* [DATA TO PROCESS]:
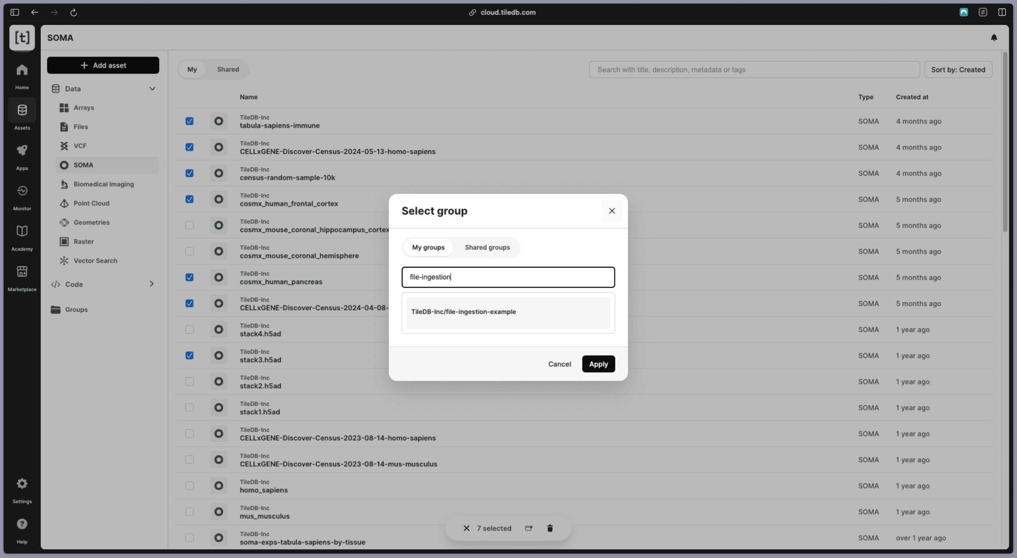
Task: Click the delete trash icon in selection bar
Action: 550,528
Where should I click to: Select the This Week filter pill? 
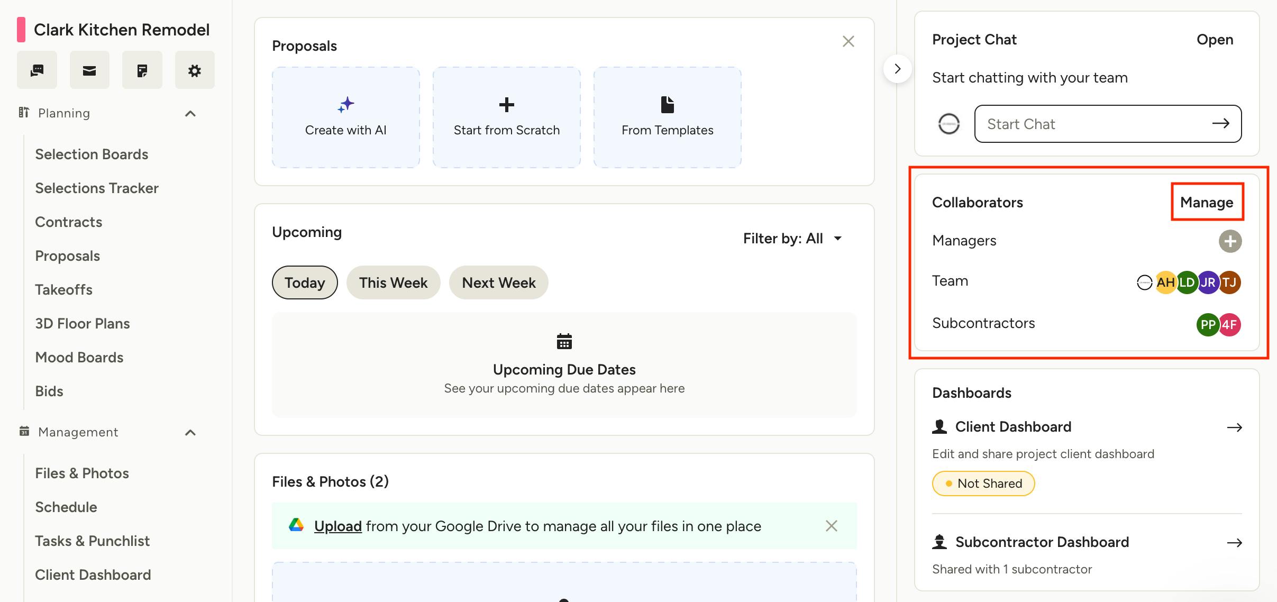pos(393,282)
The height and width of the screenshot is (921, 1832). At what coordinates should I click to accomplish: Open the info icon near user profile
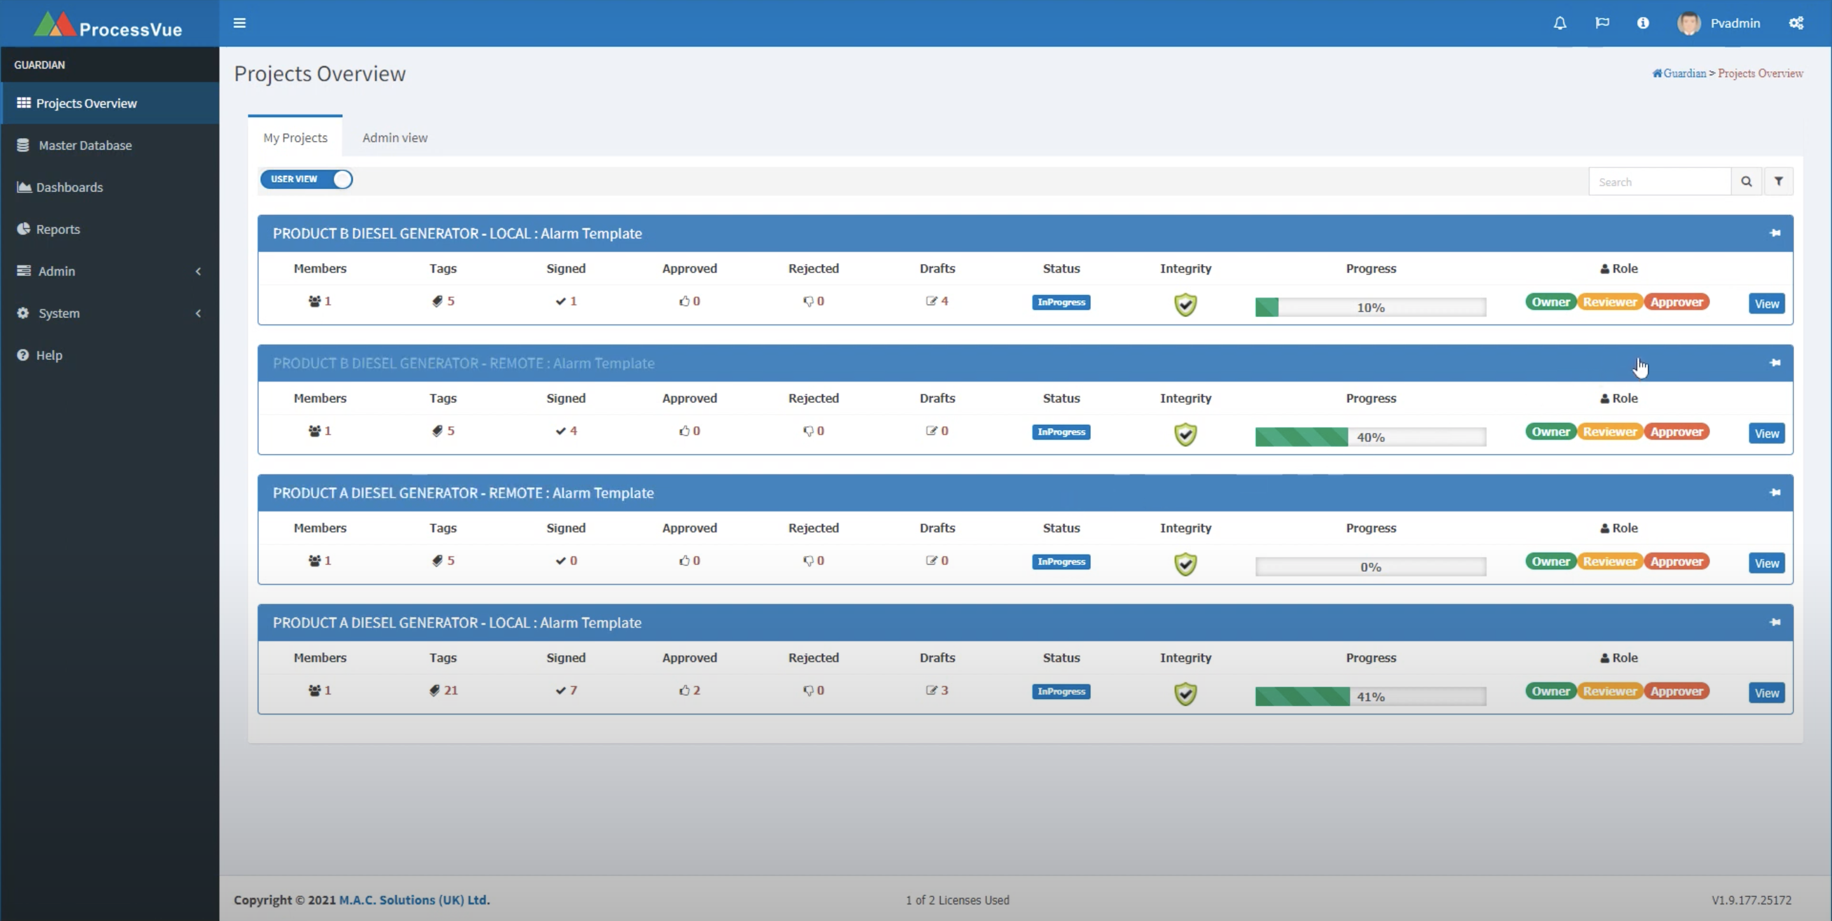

* [YOUR INSTRUCTIONS]: Word for word, write out each line from the one with "Where should I" through the end of the entries above, and omit any pictures.

* [TASK OUTPUT]:
Where should I click to: Select the This Week filter pill? 
pos(393,282)
The height and width of the screenshot is (921, 1832). At what coordinates should I click to accomplish: Open the info icon near user profile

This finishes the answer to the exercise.